The wireless NoC (WiNoC) is capable of improving the latency, energy dissipation profile, and thermal profile of its traditional wireline counterparts [1]. The power law connectivity-based mm-wave small-world WiNoC (mSWNoC) principally is an irregular network topology [2]. Routing in irregular networks is more complex, because the routing methods need to be topology agnostic. Hence, it is necessary to investigate suitable routing mechanisms for mSWNoCs.
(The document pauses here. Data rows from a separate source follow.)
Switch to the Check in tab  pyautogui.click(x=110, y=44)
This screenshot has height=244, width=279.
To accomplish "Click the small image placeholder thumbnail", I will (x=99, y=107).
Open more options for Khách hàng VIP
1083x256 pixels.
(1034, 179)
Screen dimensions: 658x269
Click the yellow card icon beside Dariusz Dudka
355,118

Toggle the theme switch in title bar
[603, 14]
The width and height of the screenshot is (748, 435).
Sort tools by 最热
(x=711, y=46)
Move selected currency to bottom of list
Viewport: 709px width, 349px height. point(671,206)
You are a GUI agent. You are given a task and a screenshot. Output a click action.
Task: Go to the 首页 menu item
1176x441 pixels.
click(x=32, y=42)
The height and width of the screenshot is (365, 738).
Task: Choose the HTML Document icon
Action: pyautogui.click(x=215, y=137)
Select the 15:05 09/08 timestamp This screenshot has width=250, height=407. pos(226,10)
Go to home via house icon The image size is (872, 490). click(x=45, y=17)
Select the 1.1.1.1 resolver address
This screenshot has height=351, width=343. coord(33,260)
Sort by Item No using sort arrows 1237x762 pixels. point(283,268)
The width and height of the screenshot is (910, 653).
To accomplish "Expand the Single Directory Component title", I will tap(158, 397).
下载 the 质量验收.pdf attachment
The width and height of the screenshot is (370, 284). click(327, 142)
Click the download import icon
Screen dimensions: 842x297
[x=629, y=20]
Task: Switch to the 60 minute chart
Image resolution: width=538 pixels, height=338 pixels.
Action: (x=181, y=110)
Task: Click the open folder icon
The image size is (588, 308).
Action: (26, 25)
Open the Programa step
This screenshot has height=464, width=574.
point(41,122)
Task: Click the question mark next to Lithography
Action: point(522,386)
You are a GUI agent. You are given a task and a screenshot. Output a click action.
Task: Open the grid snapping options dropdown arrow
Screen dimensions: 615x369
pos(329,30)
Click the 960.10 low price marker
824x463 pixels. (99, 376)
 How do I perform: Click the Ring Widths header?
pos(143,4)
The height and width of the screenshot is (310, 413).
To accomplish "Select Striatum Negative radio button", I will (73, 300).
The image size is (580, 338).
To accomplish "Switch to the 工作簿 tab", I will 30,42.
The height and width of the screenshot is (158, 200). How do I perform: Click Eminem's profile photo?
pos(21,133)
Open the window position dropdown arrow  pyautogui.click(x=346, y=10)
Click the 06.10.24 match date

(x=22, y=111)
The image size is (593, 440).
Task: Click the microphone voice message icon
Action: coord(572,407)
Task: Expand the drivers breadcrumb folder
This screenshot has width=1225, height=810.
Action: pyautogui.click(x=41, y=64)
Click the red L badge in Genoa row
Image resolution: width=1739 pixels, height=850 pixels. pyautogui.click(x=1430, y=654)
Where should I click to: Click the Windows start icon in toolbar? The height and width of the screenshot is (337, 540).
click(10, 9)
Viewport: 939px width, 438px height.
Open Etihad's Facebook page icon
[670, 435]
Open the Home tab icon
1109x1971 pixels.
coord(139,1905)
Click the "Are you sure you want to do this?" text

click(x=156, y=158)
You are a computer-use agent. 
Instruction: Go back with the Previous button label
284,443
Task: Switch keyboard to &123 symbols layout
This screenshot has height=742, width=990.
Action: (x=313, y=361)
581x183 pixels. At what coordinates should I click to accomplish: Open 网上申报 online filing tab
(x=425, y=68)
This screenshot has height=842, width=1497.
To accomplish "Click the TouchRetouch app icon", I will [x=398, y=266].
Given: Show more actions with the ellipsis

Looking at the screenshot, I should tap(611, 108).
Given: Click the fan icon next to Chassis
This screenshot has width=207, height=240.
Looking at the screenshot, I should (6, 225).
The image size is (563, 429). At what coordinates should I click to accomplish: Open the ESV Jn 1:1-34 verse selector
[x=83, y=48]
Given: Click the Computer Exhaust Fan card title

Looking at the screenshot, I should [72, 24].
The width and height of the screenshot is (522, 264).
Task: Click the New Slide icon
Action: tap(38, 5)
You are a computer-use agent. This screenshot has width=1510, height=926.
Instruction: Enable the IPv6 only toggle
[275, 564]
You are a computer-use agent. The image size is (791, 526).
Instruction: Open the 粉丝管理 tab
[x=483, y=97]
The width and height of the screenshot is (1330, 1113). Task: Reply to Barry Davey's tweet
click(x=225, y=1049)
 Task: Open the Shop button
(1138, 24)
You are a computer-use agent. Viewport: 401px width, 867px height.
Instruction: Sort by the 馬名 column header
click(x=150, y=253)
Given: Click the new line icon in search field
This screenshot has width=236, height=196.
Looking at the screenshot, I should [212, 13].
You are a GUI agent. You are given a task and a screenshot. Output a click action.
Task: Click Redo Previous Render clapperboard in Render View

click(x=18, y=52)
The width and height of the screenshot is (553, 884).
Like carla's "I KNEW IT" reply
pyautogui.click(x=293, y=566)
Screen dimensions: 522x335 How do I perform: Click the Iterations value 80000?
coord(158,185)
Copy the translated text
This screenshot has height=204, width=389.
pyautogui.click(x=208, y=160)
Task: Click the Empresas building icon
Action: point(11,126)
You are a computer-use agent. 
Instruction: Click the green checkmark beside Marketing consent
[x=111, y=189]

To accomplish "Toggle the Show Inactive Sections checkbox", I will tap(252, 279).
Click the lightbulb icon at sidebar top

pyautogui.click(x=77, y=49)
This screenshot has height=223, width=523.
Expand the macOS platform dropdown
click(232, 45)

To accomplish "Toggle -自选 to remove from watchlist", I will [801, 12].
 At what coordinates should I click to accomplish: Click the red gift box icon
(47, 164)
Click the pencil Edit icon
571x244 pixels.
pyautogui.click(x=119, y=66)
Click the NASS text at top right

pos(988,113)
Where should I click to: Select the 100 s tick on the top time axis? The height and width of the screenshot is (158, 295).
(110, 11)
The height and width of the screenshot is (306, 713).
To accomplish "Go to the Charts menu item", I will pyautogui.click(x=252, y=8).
Routing algorithms for irregular network-based traditional large-scale parallel computers have been investigated in the past [3]. A well-known method for generating routing algorithms in irregular networks is the up/down strategy. A specific type of up/down routing algorithm that has been utilized for mSWNoCs is the Tree-based Routing Architecture for Irregular Networks (TRAIN) algorithm [1], [4]. A Minimum Spanning Tree (MST) of the network is created with a randomly selected node as the root, and data is routed along the MST. An allowed route never uses a link in the up direction along the tree after it has been in the down path once. Hence, channel dependency cycles are prohibited, and deadlock freedom is achieved [4]. However, a well-known weakness of this routing scheme is that it has a strong tendency to generate hotspots around the root of the tree structure. Another routing strategy that has been investigated for irregular networks is known as layered routing. The network resources are divided into layers and network deadlocks are avoided by preventing portions of traffic from using specific layers [5].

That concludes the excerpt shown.